---------- Dataset records

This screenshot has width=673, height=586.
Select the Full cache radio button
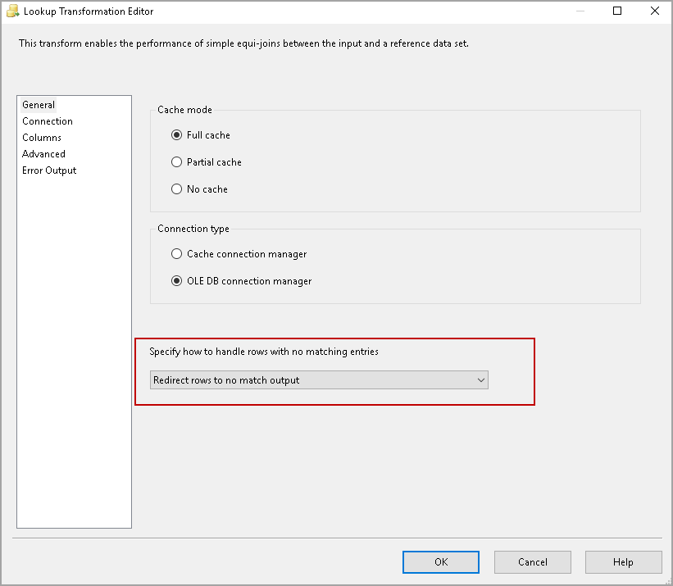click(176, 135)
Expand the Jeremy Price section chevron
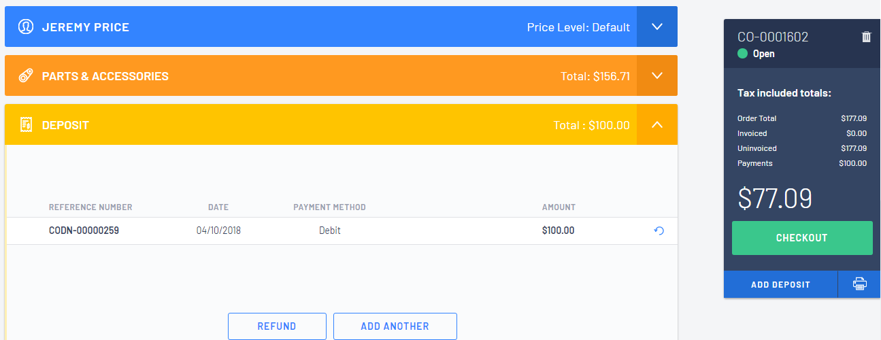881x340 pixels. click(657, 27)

--------------------
---------- Dataset records

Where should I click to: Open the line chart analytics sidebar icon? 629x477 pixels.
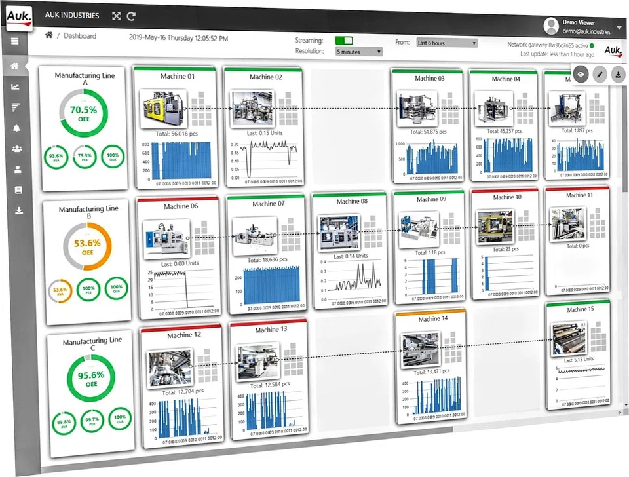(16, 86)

--------------------
---------- Dataset records

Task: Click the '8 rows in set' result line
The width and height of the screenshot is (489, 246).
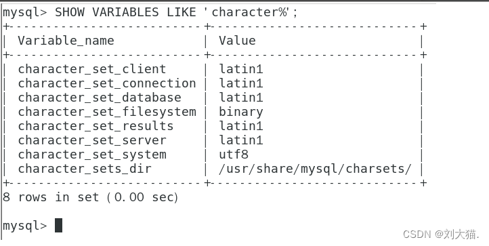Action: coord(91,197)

--------------------

### Short exercise
Rewrite the part of the items that opens with the line containing "This screenshot has width=673, height=586." and closes with the line containing "881x340 pixels. click(657, 27)", renaming "chevron" to "arrow" and leaving everything else unchanged. Omit the pictures from the answer.

### Full answer
This screenshot has width=673, height=586.
Select the Full cache radio button
click(176, 135)
Expand the Jeremy Price section arrow
881x340 pixels. click(657, 27)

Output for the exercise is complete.